Living Your Bucket List First

Some people think a bucket list is something to do eventually, maybe in retirement or after you’ve done the things you’re “supposed” to do.

I met someone in the past year who described her meandering path in life as completing her bucket list first, before finding success in other areas like a career. I realized I did this in a sense myself, and I’m so happy I did.

I read recently that the mayor of Chicago decided not to run because he wants to have the time to do things with his wife that they always planned — hinting at a bucket list. He said he sacrificed time with his family while devoting so much energy to running a major city and his political career and realized this as he dropped off his youngest at college.

For some people, I can see how that makes sense. But to others, like me, that would be too late. I wanted to carve out more time for life’s most satisfying pursuits long before my kids went to college.

Though I had dreams of a highly successful career, I dreamed just as much about being a hands-on mom. I found a way to sacrifice a little of both, so I didn’t have to give up one for the other. I even found a way to get to the oft-repeated “bucket list” long before my career or parenting were in the rear view mirror.

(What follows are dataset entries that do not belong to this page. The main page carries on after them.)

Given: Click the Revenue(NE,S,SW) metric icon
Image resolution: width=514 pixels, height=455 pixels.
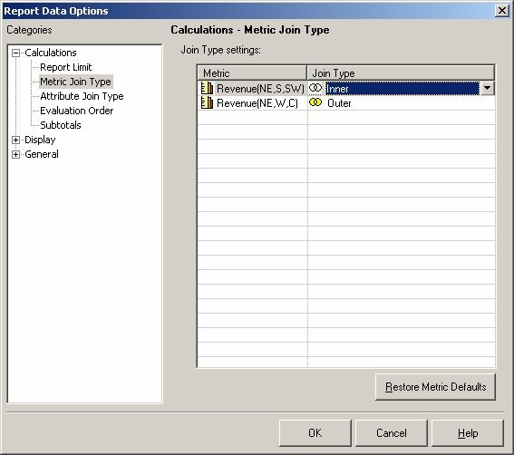Looking at the screenshot, I should pos(207,88).
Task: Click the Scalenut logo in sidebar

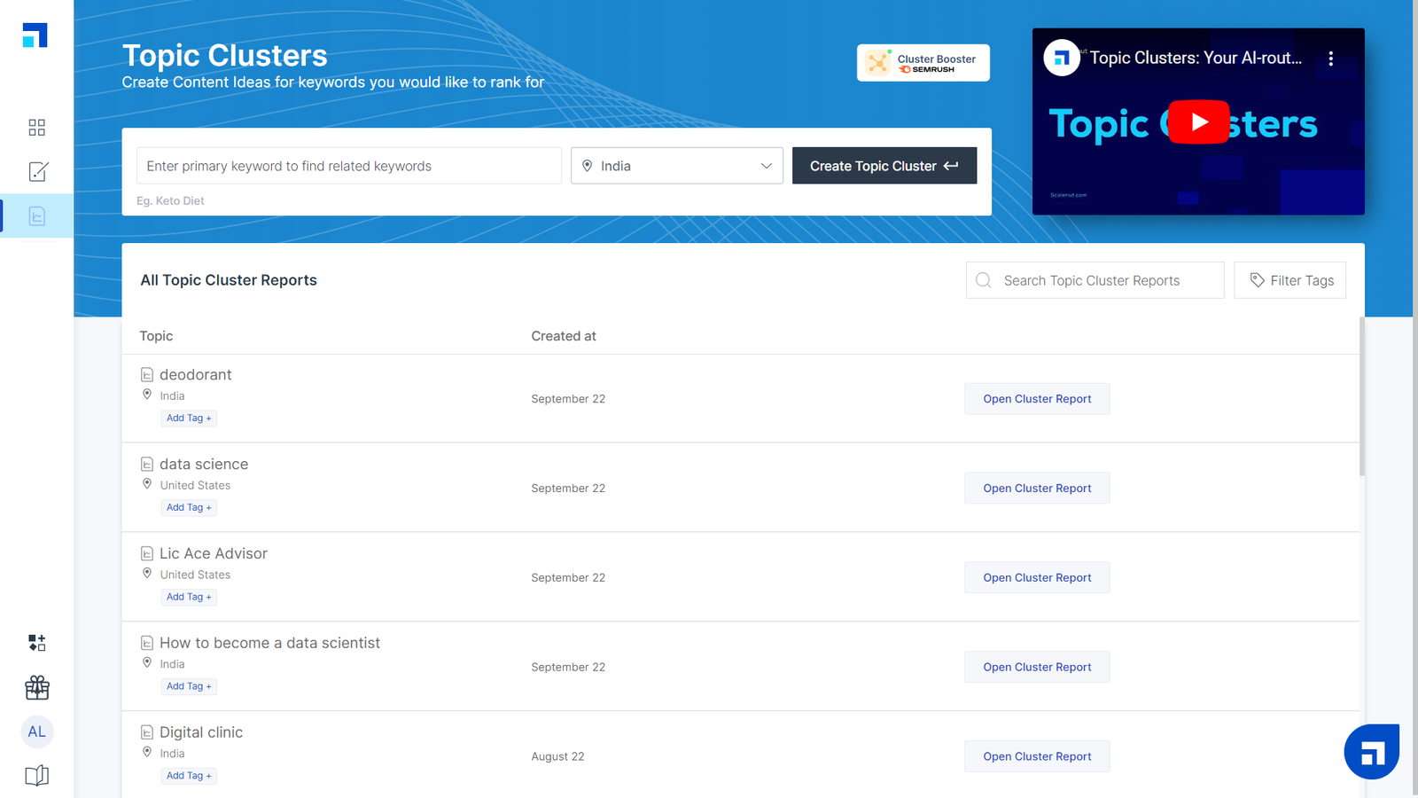Action: pos(35,35)
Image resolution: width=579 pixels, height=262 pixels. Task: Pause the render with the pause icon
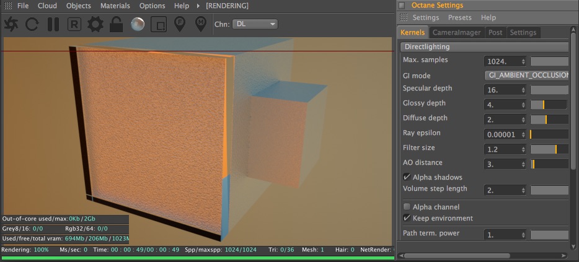click(53, 24)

I had a very strong desire to get a job as a television reporter right out of college, but my desire to move to a small town (which is usually required to land your first job) was not as strong. So I ended up in Los Angeles and worked as a reporter at a newspaper and postponed my goal in broadcasting. And while I carried some frustration that I wasn’t pursuing my true calling, I was not motivated to leave because I was filling up much of my bucket during that time — clubbing at the trendiest places, covering all the celebrity parties, getting the VIP invites, hanging out on movie sets and backstage at concerts, biking the Pacific coastline, vacationing throughout the beautiful southwest, and feeling exhilarated about life as well as who I was, how I looked, and what I did. I didn’t get to live this life because I had a lot of money, but I used my creativity and time as resources and found a way to do all these things despite my low-paying journalism job.

I was determined to eventually get a job in broadcasting, even if it meant moving to a small town, but I pursued that and landed a career as a television reporter after I filled my bucket with those awesome experiences.

I also had a very strong desire to be a mother, but my desire to establish my career first was stronger. I knew that the kind of mother I wanted to be would force my career to take a back seat, so I waited to start trying to have kids — until after I filled my bucket with the adrenaline-pumped excitement of working in live television first.

After my first child was born, I told a close friend I was taking some time off my career to be home with the baby. He was incredulous. “You worked so hard and were so dedicated  to get into TV, and now you’re going to walk away from it?” he questioned me. I didn’t waver. I knew my new goal was to make sure I carved out extra time for family before my kids left the nest. I did not want to regret spending time at work and away from them when I dropped them off at college.

So I made a choice to stall my career to be home with my children — not as a martyr for them but as a way to design the life I wanted. I embraced and loved all the things a stay-at-home mom can do (afternoon hopscotch, hosting playdates, girl scout leader, room mom, soccer coach) while maintaining my career part-time. I didn’t get the biggest stories or the awards or move up to the bigger markets, but I thoroughly enjoyed being a hands-on mom five days a week and a television reporter two days a week.

I know that not everyone dreams of that kind of work-life balance, but for those of you who wish you could do that but feel stuck devoting too much time to work, I’d like you to know you  can create the life you want. You don’t have to take only what’s offered. If it doesn’t seem feasible financially, you have to use your creativity, connections and other resources to make it happen. And believe.

We sacrificed having certain things money can buy like new clothes or new furniture or exotic trips, but we enjoyed our home and our camping vacations and our community’s parks and schools. I think this was easier because I knew I had already filled my bucket with amazing experiences long before we settled down to focus on our kids.

The time to live your bucket list is now. You don’t have to wait. If you make sacrifices or postpone a goal or dream, do it because that is your choice. Not because you feel you have to. And your bucket will be full long before you retire.